Ich Bin ein Berliner (I Wish)

ACHTUNG! The window is quickly closing on the dreamy dream of moving to Berlin to live in a cheap flat and be an artist. (It seems the cheap flats are disappearing as wealthy Germans buy up housing stock as relatively stable investments because somebody—you?—wrecked the world economy.) 

But it’s not too late! Only almost too late. On Craigslist at this moment is a studio for 290 Euro/month. There doesn’t appear to be a shower and you share a bathroom with a shop, but I think you could deal with that. You could make a painting and trade your neighbors your painting for a shower. Artist life! There is subway tile and a window. Internet is included. Buy a roundtrip ticket for $700 and you’re there. Do it. Do itttt. Do it while you have your youth.

---
---
---
---

8 Comments / Post A Comment

iffie (#1,911)

Why a roundtrip ticket though?

so they know you’re planning to leave!

iffie (#1,911)

@Logan Sachon Oh, right! Otherwise they won’t let you through customs or something? I’m not as international as I look.

jfruh (#161)

@iffie My experience (admittedly this was 10 years ago) is that the German customs people were extremely blase about our entry. We did have round-trip tickets (we actually bought them because they were cheaper than one-way!) but nobody cared to see them or even ask us any vaguely probing questions.

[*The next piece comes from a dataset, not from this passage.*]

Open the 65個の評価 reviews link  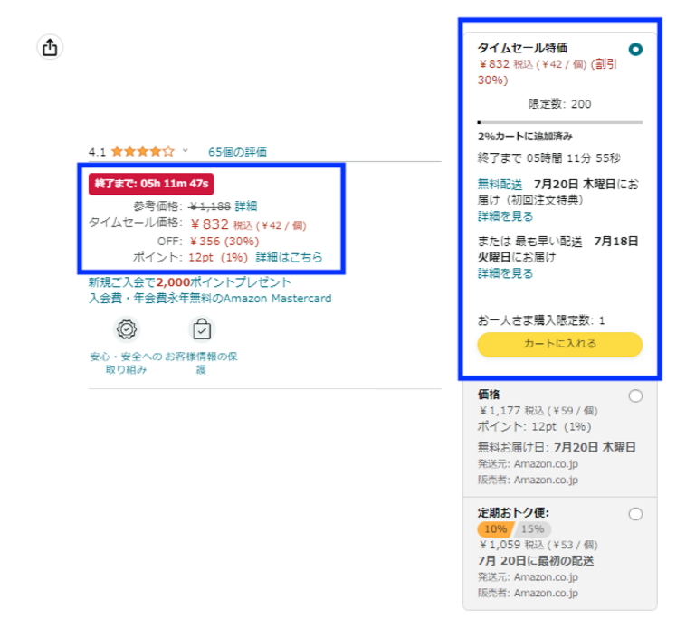point(237,152)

I’m reasonably sure that I technically did not violate German immigration law — I think you get 90 consecutive days and 180 days in total out of a year, which I didn’t go over because I left the country a couple of times on other trips — but one thing that staying there really brought home is that it is really possible to live someplace illegally without much consequence … as long as nothing goes wrong that would necessitate some sort of interaction with the state. We rented an apartmtne, for instance, but didn’t register w/the German police the way you’re supposed to when you move anywhere or get an ID card or anything like that. Which meant we couldn’t get a bank account, so we had to pay our bills at the post office. Minor things like that. But in particular if you aren’t trying to claim any kind of benefits or work a German job (my then-gf and I both had work-at-home jobs, so we could work anywhere our laptops were and our American-dollar-paychecks were deposited in American bank accounts, from which we could withdraw Euros at German ATMs), nobody really bothers you. Being a white American helps, I’m sure.

jfruh (#161)

I lived in Berlin for 5 months is ’02 an It was really really great! I probably would have stayed longer but I was living w/my German-speaking girlfriend but then she broke up w/me a month after we got there and things got awkward. But still! I sincerely think Berlin in the ’00s is like Paris in the ’20s — full of culture (because it’s the capital) but poor/affordable (because it’s in the ex-East).

cmcm (#267)

I’m not sure you’re supposed to be able to live in that place…

“supposed to” is such a restrictive term!

Megano! (#124)

Goddammit rich people you ruin everything.